A questão é que o aborto deve ser tratada como um problema de saúde pública e não como um problema criminal. Desta forma, poderia ser melhor resolvido. Saca? Esses métodos caseiros e brutais que você comentou, como o do super-aspirador (que coisa hein!) ocorrem por causa da criminalização. Claro que o povão desinformado vai usar os piores métodos e mais grosseiros como esse para praticar o aborto. Se fosse feito por um médico qualificado do sistema de saúde, evitaria muitas mortes desnecessárias, sem dúvida. Não podemos continuar escondendo esse problema. As meninas que fazem aborto são ensinadas pelas próprias irmãs mais velhas que já fizeram abortos caseiros. Não estou falando sobre "popularizar" a coisa, mas apenas trazer para às vistas do serviço médico, até para haver uma melhor orientação e evitar futuras gravidez indesejadas e possíveis novos abortos. O problema é que não pensamos na situação da mulher, a que acaba sofrendo mais. Se ela for tratada como criminosa e não receber apoio do Estado, nada será resolvido, agora se ela for acolhida com carinho, amor e principalmente orientada, pode evitar muito sofrimento desnecessário. Pelo que eu andei estudando sobre o assunto, só tem 15 casos de mulheres presas por aborto aqui no Brasil, isso num universo de 4.5 milhões de abortos por anos. Essa lei não resolve nada, não diminui as ocorrências e só esconde a realidade. Aliás, esse "crime" não pode ser detectado, daí a ineficácia da lei. Como o Estado vai vigiar o que ocorre num banheiro infecto de barraco de favela? Como eu disse, são os próprios profissionais da saúde que sugerem a despenalização do aborto. "Pano Quente" é essa lei, que esconde a realidade e não traz solução. Acho que não deve ser coincidência que nos países onde o aborto foi despenalizado, sua ocorrência caiu para praticamente ZERO.

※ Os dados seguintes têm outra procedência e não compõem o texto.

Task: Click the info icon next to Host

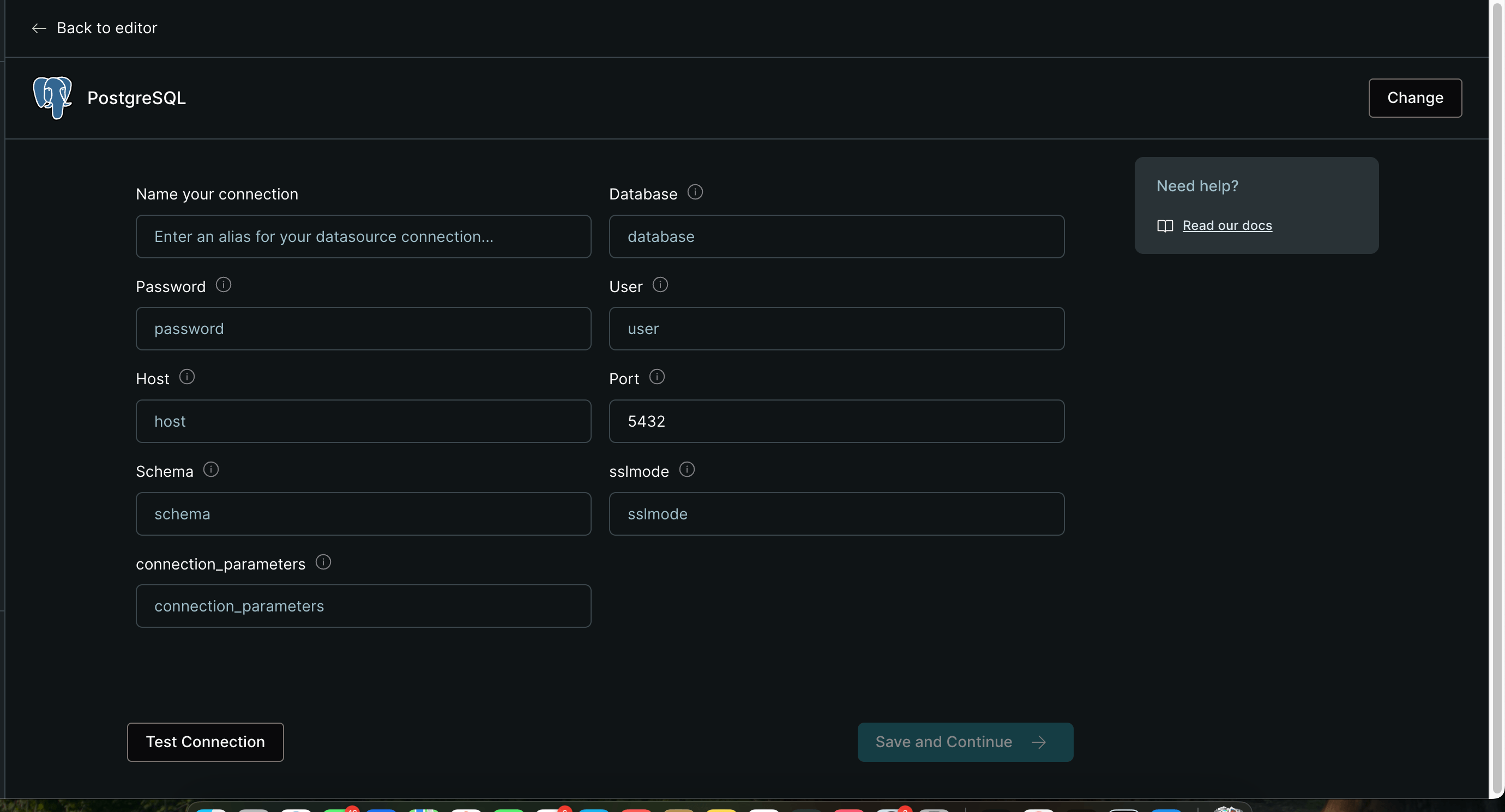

sábado, fevereiro 10, 2007 3:24:00 PM  
Anonymous Anônimo said...

Notícia de última hora: "SIM" ganhou em Portugal, ou seja, o aborto foi despenalizado. O "sim" obteve 59,3% e o "não" obteve 40,7%. "Finalmente, as mulheres vão ser tratadas com o respeito e a dignidade que merecem", afirmou Maria José Alves, mandatária do movimento "Médicos pela Escolha". Um colega, Carlos Esperança, que é portugues, disse: "Em primeiro lugar foi uma vitória das mulheres que se libertaram da clandestinidade e dos riscos que lhe estavam associados: perigo de vida, perseguições judiciais, devassa da vida íntima e humilhações cruéis... Há agora condições legais para ajudar as mulheres e evitar o recurso à praga do aborto, para relançar uma política de apoio à maternidade, sem a impor, para que a gravidez ou a sua interrupção sejam medicamente assistidas e não policialmente vigiadas.".